Each record below is to be set down again precisely.
···
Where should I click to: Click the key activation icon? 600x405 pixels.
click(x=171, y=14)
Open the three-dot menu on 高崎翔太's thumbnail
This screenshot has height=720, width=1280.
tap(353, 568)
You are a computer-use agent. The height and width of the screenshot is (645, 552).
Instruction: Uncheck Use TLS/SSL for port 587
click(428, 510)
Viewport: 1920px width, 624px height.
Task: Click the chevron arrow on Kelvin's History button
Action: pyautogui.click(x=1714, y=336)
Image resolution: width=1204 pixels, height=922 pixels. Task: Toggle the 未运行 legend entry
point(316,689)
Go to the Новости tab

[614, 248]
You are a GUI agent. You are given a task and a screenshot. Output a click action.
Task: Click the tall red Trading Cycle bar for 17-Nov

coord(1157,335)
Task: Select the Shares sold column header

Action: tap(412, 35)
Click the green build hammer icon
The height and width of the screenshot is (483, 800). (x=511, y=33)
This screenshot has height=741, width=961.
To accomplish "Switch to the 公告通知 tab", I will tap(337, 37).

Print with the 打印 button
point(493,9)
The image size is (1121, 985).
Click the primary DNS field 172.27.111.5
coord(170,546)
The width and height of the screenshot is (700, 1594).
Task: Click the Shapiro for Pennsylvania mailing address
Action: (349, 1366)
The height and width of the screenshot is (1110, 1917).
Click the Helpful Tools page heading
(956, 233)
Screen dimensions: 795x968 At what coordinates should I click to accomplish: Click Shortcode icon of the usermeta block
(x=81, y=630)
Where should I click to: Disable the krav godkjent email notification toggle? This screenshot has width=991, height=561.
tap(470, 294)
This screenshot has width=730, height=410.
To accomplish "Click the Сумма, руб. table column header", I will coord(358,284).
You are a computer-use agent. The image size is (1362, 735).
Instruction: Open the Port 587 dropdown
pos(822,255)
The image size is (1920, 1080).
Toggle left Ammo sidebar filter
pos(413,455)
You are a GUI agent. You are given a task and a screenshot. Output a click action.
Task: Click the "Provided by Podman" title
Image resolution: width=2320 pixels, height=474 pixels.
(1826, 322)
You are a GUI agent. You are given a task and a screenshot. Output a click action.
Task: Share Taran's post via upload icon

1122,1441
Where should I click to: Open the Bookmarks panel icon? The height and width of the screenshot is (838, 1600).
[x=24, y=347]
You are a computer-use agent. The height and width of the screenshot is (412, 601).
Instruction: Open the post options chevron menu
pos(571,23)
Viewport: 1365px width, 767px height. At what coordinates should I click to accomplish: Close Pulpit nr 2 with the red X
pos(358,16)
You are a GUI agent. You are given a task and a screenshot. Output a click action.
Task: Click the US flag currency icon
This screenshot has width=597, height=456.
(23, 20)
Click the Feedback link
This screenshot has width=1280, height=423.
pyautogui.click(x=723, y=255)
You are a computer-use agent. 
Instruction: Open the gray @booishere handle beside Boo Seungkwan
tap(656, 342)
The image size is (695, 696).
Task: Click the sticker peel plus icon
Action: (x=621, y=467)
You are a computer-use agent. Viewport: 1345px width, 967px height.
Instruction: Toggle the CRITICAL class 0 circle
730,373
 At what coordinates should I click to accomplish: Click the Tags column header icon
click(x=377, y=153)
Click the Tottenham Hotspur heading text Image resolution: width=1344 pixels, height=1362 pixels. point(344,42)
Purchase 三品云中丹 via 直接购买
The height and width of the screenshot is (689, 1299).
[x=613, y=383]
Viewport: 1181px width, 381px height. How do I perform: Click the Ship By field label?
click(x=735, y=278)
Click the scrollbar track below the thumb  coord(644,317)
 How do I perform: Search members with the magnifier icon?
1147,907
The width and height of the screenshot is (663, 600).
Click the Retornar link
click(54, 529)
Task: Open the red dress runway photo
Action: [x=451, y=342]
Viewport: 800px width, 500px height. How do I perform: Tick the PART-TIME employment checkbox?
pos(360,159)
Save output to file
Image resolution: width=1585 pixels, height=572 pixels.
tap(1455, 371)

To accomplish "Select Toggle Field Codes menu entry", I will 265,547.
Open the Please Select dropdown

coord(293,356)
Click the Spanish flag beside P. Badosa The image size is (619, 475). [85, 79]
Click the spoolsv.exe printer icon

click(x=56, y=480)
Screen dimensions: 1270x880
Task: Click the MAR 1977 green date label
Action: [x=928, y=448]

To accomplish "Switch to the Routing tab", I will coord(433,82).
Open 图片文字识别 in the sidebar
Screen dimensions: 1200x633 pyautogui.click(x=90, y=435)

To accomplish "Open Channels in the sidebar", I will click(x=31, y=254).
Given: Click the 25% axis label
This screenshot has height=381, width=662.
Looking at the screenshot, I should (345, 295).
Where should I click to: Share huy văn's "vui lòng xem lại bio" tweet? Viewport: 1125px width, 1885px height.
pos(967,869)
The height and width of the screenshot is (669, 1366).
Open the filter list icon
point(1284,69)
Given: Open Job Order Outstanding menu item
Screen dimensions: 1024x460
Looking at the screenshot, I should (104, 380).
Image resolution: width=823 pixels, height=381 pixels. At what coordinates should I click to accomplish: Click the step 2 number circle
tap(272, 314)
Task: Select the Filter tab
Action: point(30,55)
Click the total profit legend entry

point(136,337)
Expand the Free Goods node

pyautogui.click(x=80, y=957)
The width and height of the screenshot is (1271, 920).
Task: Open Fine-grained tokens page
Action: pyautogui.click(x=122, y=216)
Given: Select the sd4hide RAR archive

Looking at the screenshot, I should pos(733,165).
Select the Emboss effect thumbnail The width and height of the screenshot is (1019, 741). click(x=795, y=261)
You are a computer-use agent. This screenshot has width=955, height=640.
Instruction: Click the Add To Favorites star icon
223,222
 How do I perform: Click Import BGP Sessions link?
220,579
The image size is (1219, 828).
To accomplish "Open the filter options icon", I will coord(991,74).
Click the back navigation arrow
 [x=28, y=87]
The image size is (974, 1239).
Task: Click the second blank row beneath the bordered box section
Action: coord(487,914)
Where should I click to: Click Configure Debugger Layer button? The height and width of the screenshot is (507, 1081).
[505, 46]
···
■ **OUTPUT OF THE TASK**
Where should I click to: Click the key activation icon? 600x405 pixels.
click(x=171, y=14)
Open the three-dot menu on 高崎翔太's thumbnail
This screenshot has height=720, width=1280.
tap(353, 568)
You are a computer-use agent. The height and width of the screenshot is (645, 552).
Instruction: Uncheck Use TLS/SSL for port 587
click(428, 510)
Viewport: 1920px width, 624px height.
Task: Click the chevron arrow on Kelvin's History button
Action: pyautogui.click(x=1714, y=336)
Image resolution: width=1204 pixels, height=922 pixels. Task: Toggle the 未运行 legend entry
point(316,689)
Go to the Новости tab

[614, 248]
You are a GUI agent. You are given a task and a screenshot. Output a click action.
Task: Click the tall red Trading Cycle bar for 17-Nov

coord(1157,335)
Task: Select the Shares sold column header

Action: tap(412, 35)
Click the green build hammer icon
The height and width of the screenshot is (483, 800). (x=511, y=33)
This screenshot has height=741, width=961.
To accomplish "Switch to the 公告通知 tab", I will tap(337, 37).

Print with the 打印 button
point(493,9)
The image size is (1121, 985).
Click the primary DNS field 172.27.111.5
coord(170,546)
The width and height of the screenshot is (700, 1594).
Task: Click the Shapiro for Pennsylvania mailing address
Action: (349, 1366)
The height and width of the screenshot is (1110, 1917).
Click the Helpful Tools page heading
(956, 233)
Screen dimensions: 795x968 At what coordinates should I click to accomplish: Click Shortcode icon of the usermeta block
(x=81, y=630)
Where should I click to: Disable the krav godkjent email notification toggle? This screenshot has width=991, height=561.
tap(470, 294)
This screenshot has width=730, height=410.
To accomplish "Click the Сумма, руб. table column header", I will coord(358,284).
You are a computer-use agent. The image size is (1362, 735).
Instruction: Open the Port 587 dropdown
pos(822,255)
The image size is (1920, 1080).
Toggle left Ammo sidebar filter
pos(413,455)
You are a GUI agent. You are given a task and a screenshot. Output a click action.
Task: Click the "Provided by Podman" title
Image resolution: width=2320 pixels, height=474 pixels.
(1826, 322)
You are a GUI agent. You are given a task and a screenshot. Output a click action.
Task: Share Taran's post via upload icon

1122,1441
Where should I click to: Open the Bookmarks panel icon? The height and width of the screenshot is (838, 1600).
[x=24, y=347]
You are a computer-use agent. The height and width of the screenshot is (412, 601).
Instruction: Open the post options chevron menu
pos(571,23)
Viewport: 1365px width, 767px height. At what coordinates should I click to accomplish: Close Pulpit nr 2 with the red X
pos(358,16)
You are a GUI agent. You are given a task and a screenshot. Output a click action.
Task: Click the US flag currency icon
This screenshot has width=597, height=456.
(23, 20)
Click the Feedback link
This screenshot has width=1280, height=423.
pyautogui.click(x=723, y=255)
You are a computer-use agent. 
Instruction: Open the gray @booishere handle beside Boo Seungkwan
tap(656, 342)
The image size is (695, 696).
Task: Click the sticker peel plus icon
Action: (x=621, y=467)
You are a computer-use agent. Viewport: 1345px width, 967px height.
Instruction: Toggle the CRITICAL class 0 circle
730,373
 At what coordinates should I click to accomplish: Click the Tags column header icon
click(x=377, y=153)
Click the Tottenham Hotspur heading text Image resolution: width=1344 pixels, height=1362 pixels. point(344,42)
Purchase 三品云中丹 via 直接购买
The height and width of the screenshot is (689, 1299).
[x=613, y=383]
Viewport: 1181px width, 381px height. How do I perform: Click the Ship By field label?
click(x=735, y=278)
Click the scrollbar track below the thumb  coord(644,317)
 How do I perform: Search members with the magnifier icon?
1147,907
The width and height of the screenshot is (663, 600).
Click the Retornar link
click(54, 529)
Task: Open the red dress runway photo
Action: [x=451, y=342]
Viewport: 800px width, 500px height. How do I perform: Tick the PART-TIME employment checkbox?
pos(360,159)
Save output to file
Image resolution: width=1585 pixels, height=572 pixels.
tap(1455, 371)

To accomplish "Select Toggle Field Codes menu entry", I will 265,547.
Open the Please Select dropdown

coord(293,356)
Click the Spanish flag beside P. Badosa The image size is (619, 475). [85, 79]
Click the spoolsv.exe printer icon

click(x=56, y=480)
Screen dimensions: 1270x880
Task: Click the MAR 1977 green date label
Action: [x=928, y=448]

To accomplish "Switch to the Routing tab", I will coord(433,82).
Open 图片文字识别 in the sidebar
Screen dimensions: 1200x633 pyautogui.click(x=90, y=435)

To accomplish "Open Channels in the sidebar", I will click(x=31, y=254).
Given: Click the 25% axis label
This screenshot has height=381, width=662.
Looking at the screenshot, I should (345, 295).
Where should I click to: Share huy văn's "vui lòng xem lại bio" tweet? Viewport: 1125px width, 1885px height.
pos(967,869)
The height and width of the screenshot is (669, 1366).
Open the filter list icon
point(1284,69)
Given: Open Job Order Outstanding menu item
Screen dimensions: 1024x460
Looking at the screenshot, I should (104, 380).
Image resolution: width=823 pixels, height=381 pixels. At what coordinates should I click to accomplish: Click the step 2 number circle
tap(272, 314)
Task: Select the Filter tab
Action: point(30,55)
Click the total profit legend entry

point(136,337)
Expand the Free Goods node

pyautogui.click(x=80, y=957)
The width and height of the screenshot is (1271, 920).
Task: Open Fine-grained tokens page
Action: pyautogui.click(x=122, y=216)
Given: Select the sd4hide RAR archive

Looking at the screenshot, I should pos(733,165).
Select the Emboss effect thumbnail The width and height of the screenshot is (1019, 741). click(x=795, y=261)
You are a computer-use agent. This screenshot has width=955, height=640.
Instruction: Click the Add To Favorites star icon
223,222
 How do I perform: Click Import BGP Sessions link?
220,579
The image size is (1219, 828).
To accomplish "Open the filter options icon", I will coord(991,74).
Click the back navigation arrow
 [x=28, y=87]
The image size is (974, 1239).
Task: Click the second blank row beneath the bordered box section
Action: coord(487,914)
Where should I click to: Click Configure Debugger Layer button? The height and width of the screenshot is (507, 1081).
[505, 46]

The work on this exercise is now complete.